Two things characterised the deepening relationship between Americans and their President over the next several decades: presidents and presidential candidates used increasingly lofty rhetoric when speaking to the public, and Americans increasingly expected more from their presidents. It became a feedback loop to such an extent that nothing a president does can ever turn around the expectations of the public. I’m really simplifying things now but I’m kind of eager to get to the point: how all of this applies to The West Wing.

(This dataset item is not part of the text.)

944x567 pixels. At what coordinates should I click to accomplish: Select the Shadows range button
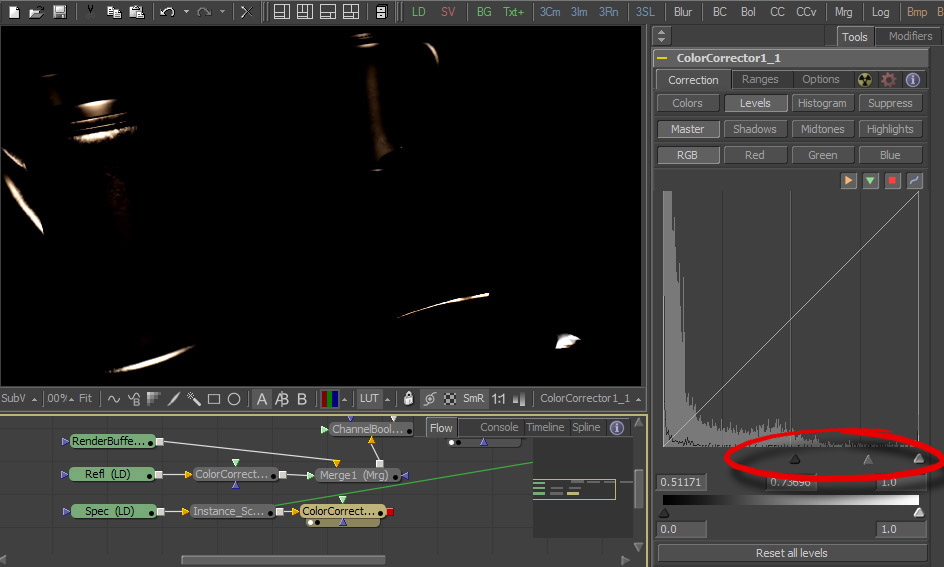click(x=754, y=129)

It’s frequently obvious who the heroes and who the bad guys are in The West Wing. It’s not just a separation of Democrats and Republicans in the former and latter camps respectively, though that is often the case. It’s also the Democrats in the White House v the Democratic Party. It’s also Bartlet v Hoynes. Bartlet v Ritchie. Bartlet v this, Bartlet v that, let Bartlet be Bartlet, everybody loves Bartlet. But most of all, it’s Bartlet v Congress. Or more ideologically, a liberal President v an intransigent Congress. It’s very rare for the show to give anything more than lip service to the idea that Congresspersons might be motivated by the demands of their constituency - or, you know, in a phrase rarely uttered these days about those who represent their state, might be doing their jobs

Of course, there’s a larger-than-kernel of truth about this. Congress is a big old mess; the Senate especially, with its bullshit archaic rules. And sure, a lot of crazy people somehow find their way into the legislative branch. But The West Wing manages to make the vast majority of them look like conniving, backstabbing, sometimes crazy, sometimes stupid thugs that needs the god damn President to step in, rough ‘em up and set ‘em straight. Season 5, the first post-Sorkin season, has the most egregious examples of this.

Bartlet manages to best Speaker of the House (and Mr Evil Republican Glare) Haffley during the show’s version of a government shutdown. He fixes Social Security by trading in the credit he would’ve gotten for doing so - because he’s the only politician that cares, obviously. He successfully appoints two Supreme Court Justices, one of whom is extremely conservative but revealed to be a judicial genius, so hooray, another victory for Bartlet. Finally, he paves the way for long term peace between Palestine and Israel - which kind of breaks down a little later in the show, but in a very dismissive fashion.

Americans constantly want their presidents to do more; their expectations almost always exceed what is realistically possible, but match the rhetoric they hear. No one’s really to blame - presidents and presidential candidates have no choice but to use lofty rhetoric. They can’t soften their promises or their speeches. They certainly can’t go the other way (i.e. pessimism). It’s fascinating though, how much American pop culture perpetuates and deepens this feedback loop, and that’s what I got out of my second viewing of The West Wing.